Data extracts: Begin

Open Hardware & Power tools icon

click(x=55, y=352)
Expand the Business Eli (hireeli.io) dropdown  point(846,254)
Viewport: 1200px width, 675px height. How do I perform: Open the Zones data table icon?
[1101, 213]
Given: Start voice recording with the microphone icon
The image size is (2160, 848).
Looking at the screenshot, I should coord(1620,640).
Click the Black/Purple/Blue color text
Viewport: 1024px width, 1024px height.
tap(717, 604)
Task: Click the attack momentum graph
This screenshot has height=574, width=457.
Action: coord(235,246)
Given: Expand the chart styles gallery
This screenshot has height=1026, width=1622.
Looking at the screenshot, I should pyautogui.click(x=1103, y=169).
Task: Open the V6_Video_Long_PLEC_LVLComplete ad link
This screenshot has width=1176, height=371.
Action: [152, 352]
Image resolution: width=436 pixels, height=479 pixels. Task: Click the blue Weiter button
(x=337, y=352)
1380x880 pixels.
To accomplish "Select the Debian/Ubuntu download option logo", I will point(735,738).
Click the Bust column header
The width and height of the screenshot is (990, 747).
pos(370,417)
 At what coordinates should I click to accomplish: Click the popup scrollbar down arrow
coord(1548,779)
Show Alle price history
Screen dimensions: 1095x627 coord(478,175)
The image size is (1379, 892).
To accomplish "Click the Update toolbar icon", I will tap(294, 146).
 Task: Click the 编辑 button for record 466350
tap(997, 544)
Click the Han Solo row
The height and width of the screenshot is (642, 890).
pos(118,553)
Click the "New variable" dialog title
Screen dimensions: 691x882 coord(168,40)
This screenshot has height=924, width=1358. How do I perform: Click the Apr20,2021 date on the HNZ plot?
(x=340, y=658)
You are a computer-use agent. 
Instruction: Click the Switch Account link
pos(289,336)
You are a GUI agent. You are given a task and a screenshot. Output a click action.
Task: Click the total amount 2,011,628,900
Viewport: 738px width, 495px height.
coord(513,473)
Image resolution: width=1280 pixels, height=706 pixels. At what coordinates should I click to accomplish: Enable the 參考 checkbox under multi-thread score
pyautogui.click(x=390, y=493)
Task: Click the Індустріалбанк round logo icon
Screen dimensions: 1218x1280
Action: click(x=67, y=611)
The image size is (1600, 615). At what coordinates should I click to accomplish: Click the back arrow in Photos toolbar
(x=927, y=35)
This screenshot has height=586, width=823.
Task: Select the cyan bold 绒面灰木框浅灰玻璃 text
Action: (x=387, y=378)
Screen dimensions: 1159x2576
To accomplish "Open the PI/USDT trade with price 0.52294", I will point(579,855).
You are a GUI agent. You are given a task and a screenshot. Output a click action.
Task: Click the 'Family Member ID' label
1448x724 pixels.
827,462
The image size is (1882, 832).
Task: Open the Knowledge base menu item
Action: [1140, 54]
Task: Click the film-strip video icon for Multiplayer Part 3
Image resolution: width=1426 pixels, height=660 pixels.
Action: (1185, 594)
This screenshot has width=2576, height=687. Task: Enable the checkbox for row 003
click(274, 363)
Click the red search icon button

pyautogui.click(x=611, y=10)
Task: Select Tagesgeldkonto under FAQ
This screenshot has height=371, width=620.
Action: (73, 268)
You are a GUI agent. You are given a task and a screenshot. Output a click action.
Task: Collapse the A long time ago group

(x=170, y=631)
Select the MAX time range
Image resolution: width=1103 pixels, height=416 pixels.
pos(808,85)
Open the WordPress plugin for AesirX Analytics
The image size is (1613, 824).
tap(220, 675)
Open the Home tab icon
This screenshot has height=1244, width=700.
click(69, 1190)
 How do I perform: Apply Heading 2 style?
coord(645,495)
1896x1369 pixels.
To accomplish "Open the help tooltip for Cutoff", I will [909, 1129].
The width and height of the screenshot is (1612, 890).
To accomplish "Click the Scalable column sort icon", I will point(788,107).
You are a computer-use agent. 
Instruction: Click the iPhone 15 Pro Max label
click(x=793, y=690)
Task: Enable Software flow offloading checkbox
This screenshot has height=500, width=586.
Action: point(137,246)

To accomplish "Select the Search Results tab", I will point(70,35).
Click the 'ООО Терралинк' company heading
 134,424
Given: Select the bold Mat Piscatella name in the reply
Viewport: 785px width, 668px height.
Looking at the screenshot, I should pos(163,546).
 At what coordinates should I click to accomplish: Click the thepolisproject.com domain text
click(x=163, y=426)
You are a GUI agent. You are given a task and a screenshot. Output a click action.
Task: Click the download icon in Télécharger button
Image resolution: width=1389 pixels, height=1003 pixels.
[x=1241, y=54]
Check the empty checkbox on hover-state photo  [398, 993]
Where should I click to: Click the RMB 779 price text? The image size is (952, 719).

Data extracts: End

■ **What you should do**
Your answer must be the lines above from the one containing "This screenshot has height=500, width=586." to the one containing "Check the empty", both included, restated word for word.

■ **Solution below**
This screenshot has height=500, width=586.
Action: point(137,246)

To accomplish "Select the Search Results tab", I will point(70,35).
Click the 'ООО Терралинк' company heading
 134,424
Given: Select the bold Mat Piscatella name in the reply
Viewport: 785px width, 668px height.
Looking at the screenshot, I should pos(163,546).
 At what coordinates should I click to accomplish: Click the thepolisproject.com domain text
click(x=163, y=426)
You are a GUI agent. You are given a task and a screenshot. Output a click action.
Task: Click the download icon in Télécharger button
Image resolution: width=1389 pixels, height=1003 pixels.
[x=1241, y=54]
Check the empty checkbox on hover-state photo  [398, 993]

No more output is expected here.